■ **Source document**:
--
Features from the xrg dungeons

This series of articles aims to guide you through a set of pending features for OpenERP. Some of them are experimental, some more mature, some need to contain their maturing process... (read more)

Wednesday, October 17, 2012

ERP for an enterprize

In response to a scalability question, this is the moderately long answer:

Introduction

First, let me state that I don't believe in the word "enterprize", because it has traditionally been abused in the IT world to mean all sorts of mostly negative things, like "enterprize" as in "cost you a fortune", "enterprize" as in "absurd and complicated" etc.

Apart from that, we can stick to the literal meaning of an "enterprize" which may have 5 aspects:
  1. a large number of users
  2. a large number of requests and/or data traffic
  3. a large database, in millions of records
  4. an extensive set of operations, procedures, workflows
  5. a strict set of protocols (of deployment, security, manageability) and SOPs
 

1. Number of users

Here, no truly open source software really suffers, because there is no licensing on the number of users (beware of offers that limit you on that! ). We just put a 32-bit number on the UID and let you have as many as you like.

This will hold as long until the point that too many users request something from your server, which takes us to point 2.

2. Number of requests/resources

We have all sorts of physical or soft limitations to the number of requests (and their speed) you can serve at any time.
--
■ **Exercise set**:
1. In the blog post on ERP scalability, reproduce verbatim the part that opens with the words containing "Apart from that, we" and closes with "as you like.".
2. Rewrite more briefly the paragraph of the blog post on ERP scalability that begins "Here, no truly open source software really suffers", keeping its main facts.
3. Answer these questions from the blog post on ERP scalability:
(a) On what date was the post published?
(b) How many aspects of an enterprise does the post list?
(c) What size of number is used for the UID?
The material that follows is separate from the blog post on ERP scalability above.

■ **Data block**:
--
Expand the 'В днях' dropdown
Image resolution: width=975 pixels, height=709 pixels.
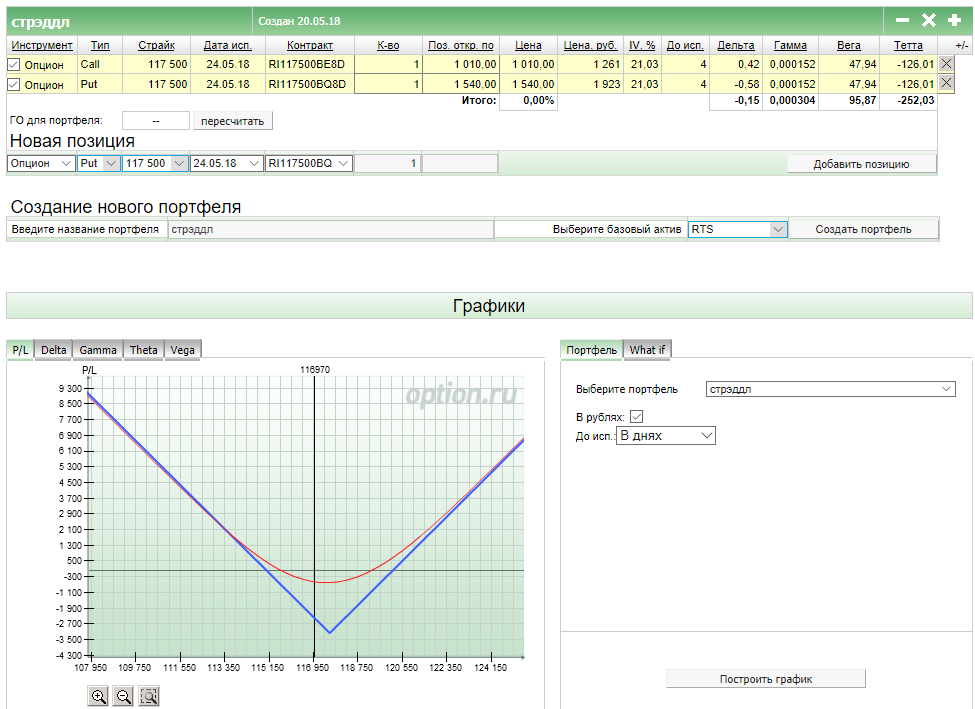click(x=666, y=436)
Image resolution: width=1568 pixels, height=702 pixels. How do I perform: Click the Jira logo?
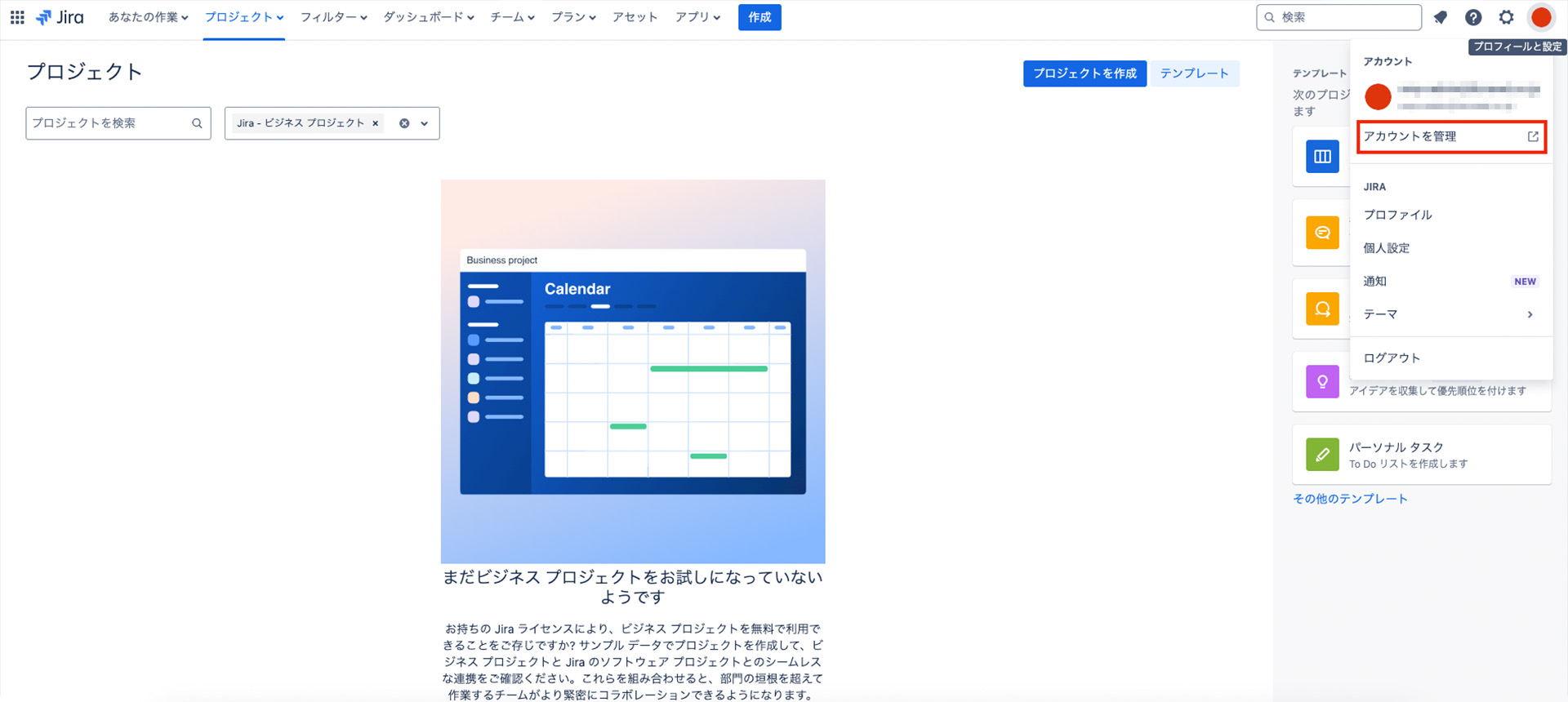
--
■ **Solutions**:
1.
Apart from that, we can stick to the literal meaning of an "enterprize" which may have 5 aspects:
  1. a large number of users
  2. a large number of requests and/or data traffic
  3. a large database, in millions of records
  4. an extensive set of operations, procedures, workflows
  5. a strict set of protocols (of deployment, security, manageability) and SOPs
 

1. Number of users

Here, no truly open source software really suffers, because there is no licensing on the number of users (beware of offers that limit you on that! ). We just put a 32-bit number on the UID and let you have as many as you like.

2. Truly open source software does not suffer from the number of users, because it has no per-user licensing, so offers that impose such limits should be viewed with caution. The UID is a 32-bit number, allowing as many users as desired.

3.
(a) Wednesday, October 17, 2012
(b) Five
(c) A 32-bit number